I built a multi-model deliberation tool. You feed it a question, it dispatches to five frontier models in parallel, each model writes an independent analysis, then a synthesiser distils the disagreements and convergences into a verdict. It feels rigorous. Five models agreed! How could the answer be wrong?
I started wondering whether the value came from the model diversity, the structured format the tool enforces, or just the forced thinking time. So I ran an experiment.
Three questions I’d been genuinely wrestling with — not toy problems, but real architectural decisions. For each question, three conditions: the full five-model council, a single model using the council’s structured deliberation format (prior belief, arguments for, arguments against, what would change my mind, verdict with confidence score), and the same model answering freeform with no structure at all.
Nine runs. The results were unambiguous.
The five-model council never disagreed with the single model. Not once across three questions. Every condition reached the same directional answer. The council produced more surface area — more failure modes named, more metaphors, more “here’s another angle” — but the sharpest, most actionable insight in each question came from the single model. In one case, the freeform response identified a structural relationship between two systems that none of the five council models mentioned. In another, the structured solo run built a stronger counterargument than any individual council member managed.
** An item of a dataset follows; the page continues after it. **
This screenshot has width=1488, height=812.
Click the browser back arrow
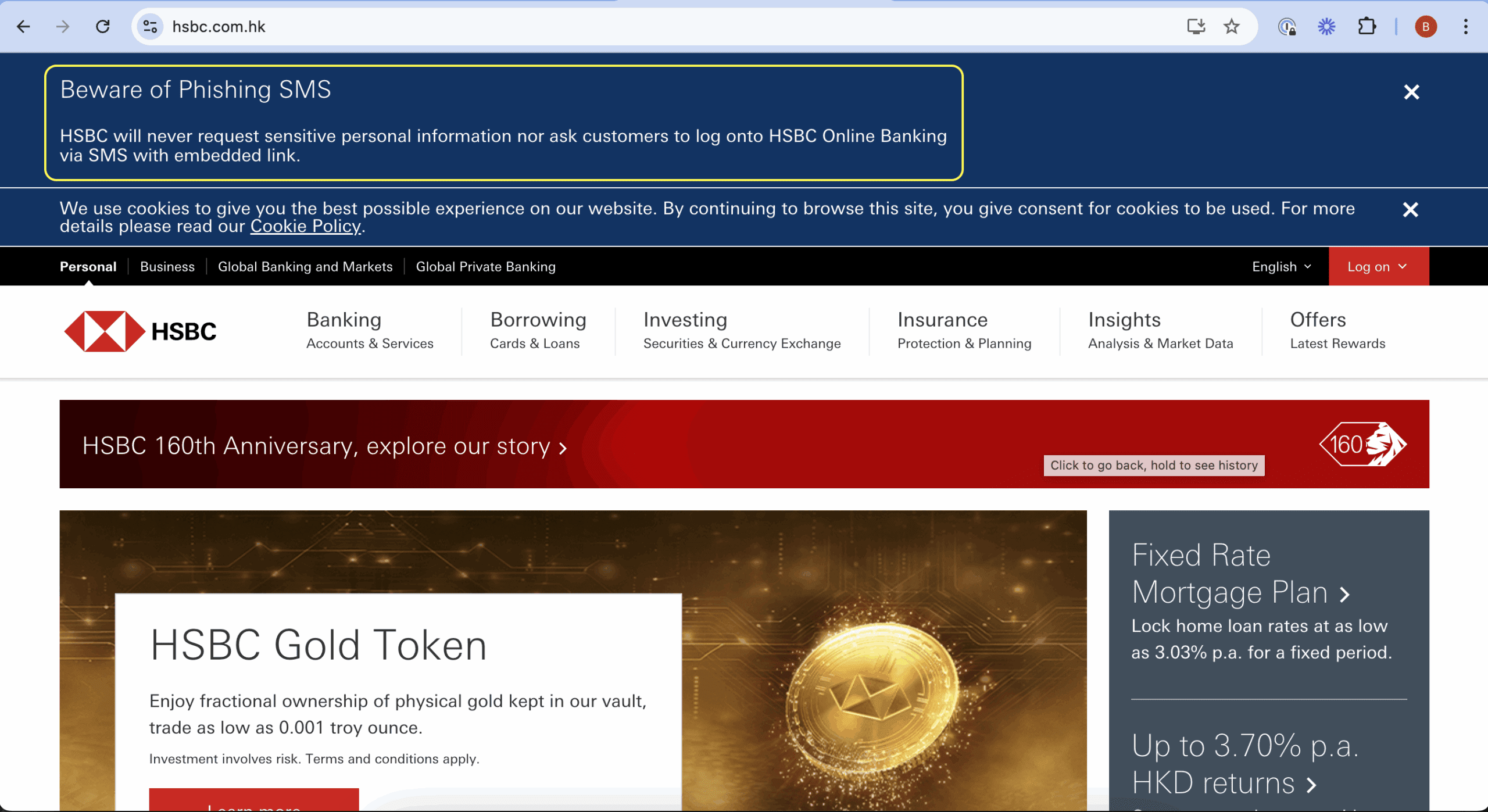23,27
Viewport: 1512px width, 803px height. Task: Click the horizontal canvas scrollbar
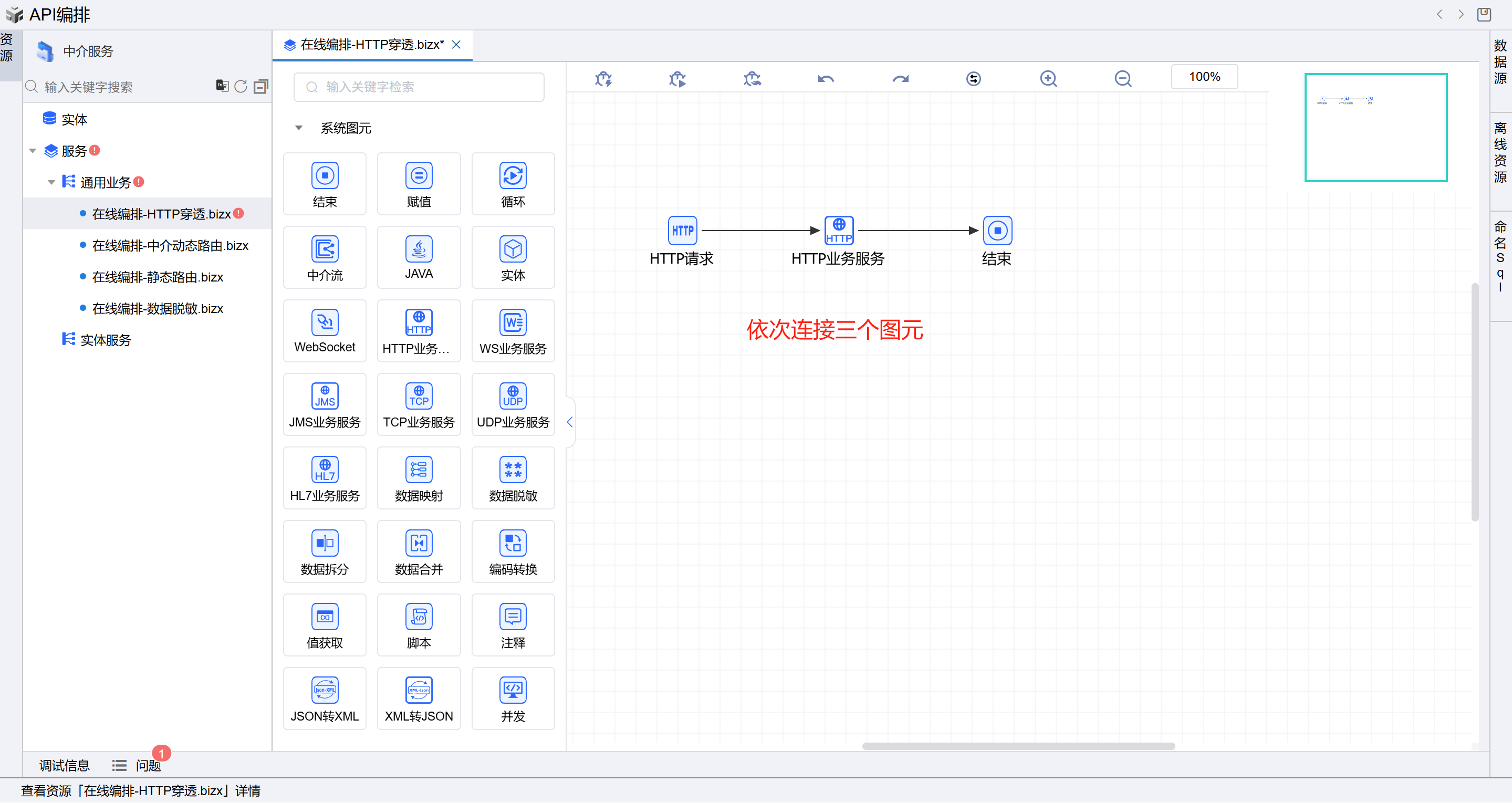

What struck me was the nature of the council’s contribution. It added breadth without adding depth. Five models saying “yes, and here’s why” with slightly different vocabulary creates a feeling of thoroughness that is genuinely hard to distinguish from actual thoroughness. “Five frontier models agreed” triggers something in the brain that “I thought about it carefully” doesn’t. But in my experiment, those were informationally identical.
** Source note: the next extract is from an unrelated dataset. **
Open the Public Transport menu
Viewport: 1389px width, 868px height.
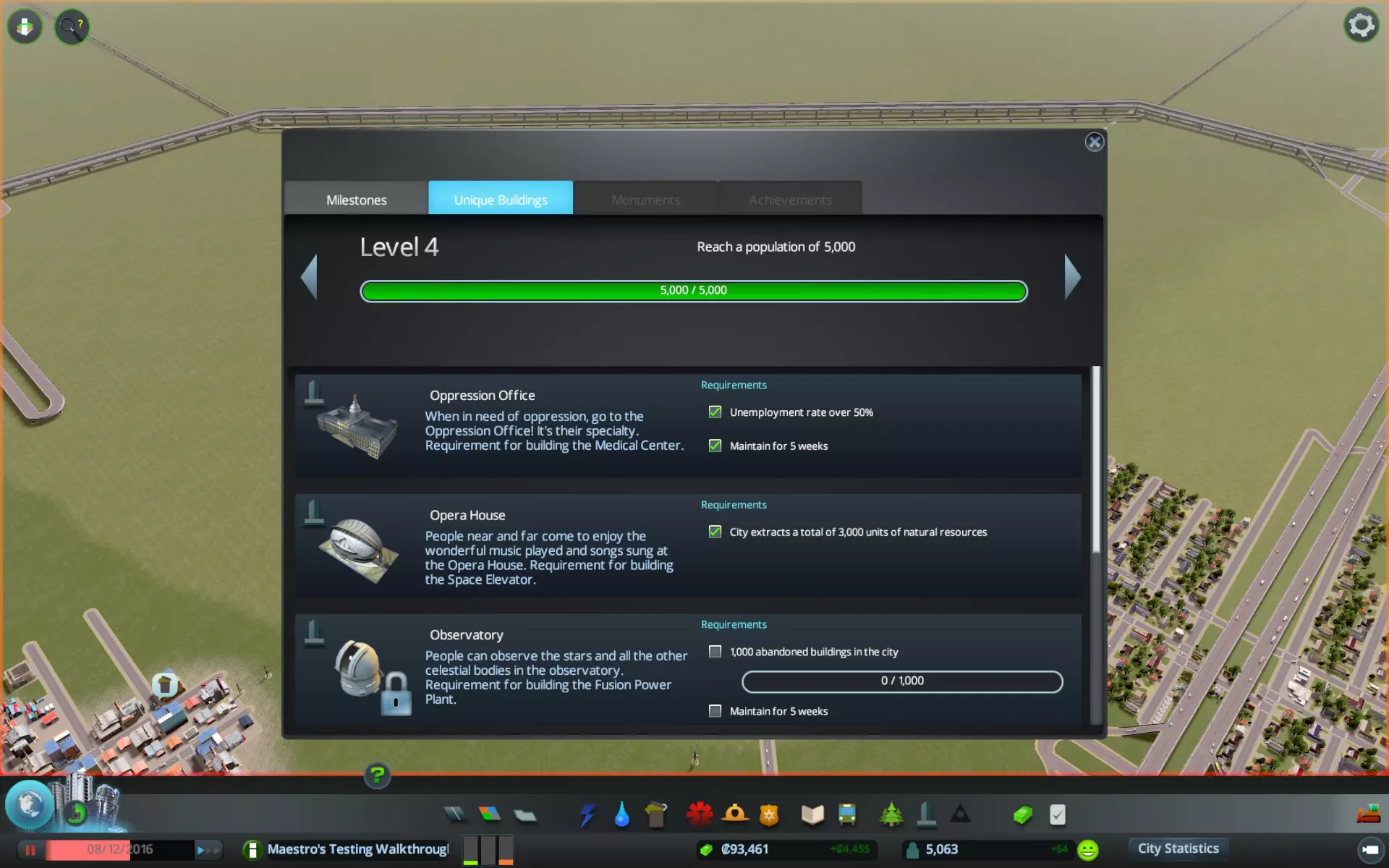pyautogui.click(x=847, y=814)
The structured format, though — that was doing real work. Forcing an explicit prior before analysis prevents anchoring to the first argument that sounds good. The “against” section forces genuine adversarial thinking, not just a token nod to the other side. “What would change my mind” is the most underrated prompt in decision-making: it makes your uncertainty concrete and testable rather than vaguely acknowledged. The confidence score forces commitment — you can’t hide behind “it depends.”
This maps to something I’ve noticed more broadly in AI tooling: we over-index on model selection and under-index on prompt structure. The difference between a good and mediocre analysis is rarely which model you use. It’s whether the prompt forces the model to think adversarially, commit to a position, and name its uncertainties. A mediocre model with a great deliberation format will outperform a frontier model with “what do you think?”
The authority theatre is the interesting part. I genuinely felt more confident in the council’s output, even after seeing that it contained no unique information. The feeling of “five independent intelligences converged on this” is powerful and, in my case, entirely unjustified. It’s the AI equivalent of getting a second opinion from five doctors who all trained at the same hospital and read the same textbook — the appearance of independence without the substance.
I still keep the multi-model tool. There are questions where model-specific perspectives genuinely matter — asking about a model’s own capabilities, or testing whether an answer is model-dependent rather than question-dependent. But for the everyday “should we do X or Y” decisions, I’ve switched to the structured format alone. Same quality, fraction of the cost, and I’ve lost the false confidence of manufactured consensus.
The deliberation format is the product. The models are interchangeable.